La guerra di Bosnia è una ferita ancora sanguinante, anche se Karadzic e Mladic, i boia di Sarajevo e Srebrenica, sono in carcere all'Aja e se Milosevic, la mente della guerra e del genocidio è morto. Perché è impossibile lavare in due decenni il sangue (oltre centomila morti), il terrore (gli stupri di massa), l'orrore (il tentativo di genocidio). Parlare di Sarajevo vent'anni dopo significa anche capire il silenzio imbarazzato e a volte complice dell'Occidente, incapace di cogliere un mondo complesso come quello balcanico.

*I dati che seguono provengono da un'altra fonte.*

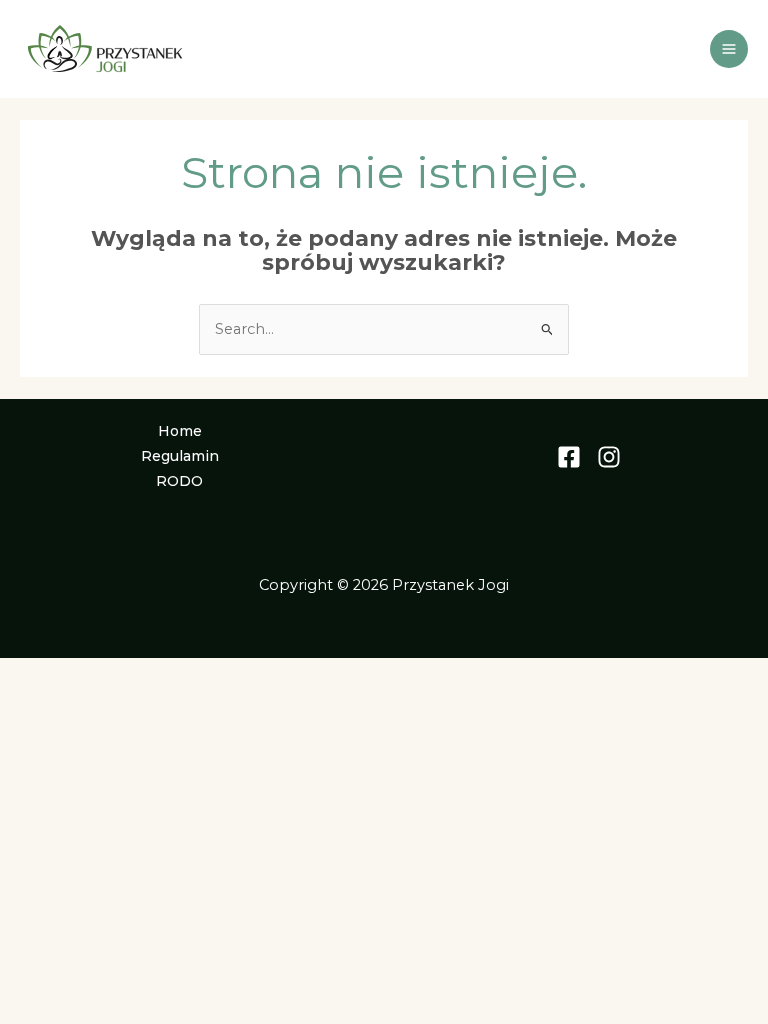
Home (180, 431)
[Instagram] (609, 457)
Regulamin (180, 456)
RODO (179, 481)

La RSI dedica una serata Evento a Sarajevo con un film in prima serata, "I cacciatori", con Richard Gere, racconto della caccia a un criminale di guerra, detto la Volpe, che altri non è che Radovan Karadzic e con una pièce teatrale, "Un cerchio azzurro immenso, nel suo cuore una stella", scritta e realizzata da Andrea Canetta nel 1994 ed ispirata a una vicenda che sconvolse ed emozionò. Bosko e Admira erano due giovani innamorati di confessioni diverse che avevano deciso di fuggire dall'inferno di Sarajevo, furono freddati lungo la famigerata "Via dei cecchini".
Per inquadrare questa serata, l'incontro con Predrag Matvejevic, storico, scrittore di origine bosniaca, nemico di ogni nazionalismo, esiliato per quasi vent'anni e autore di un libro centrale per capire i Balcani: "Diario Mediterraneo".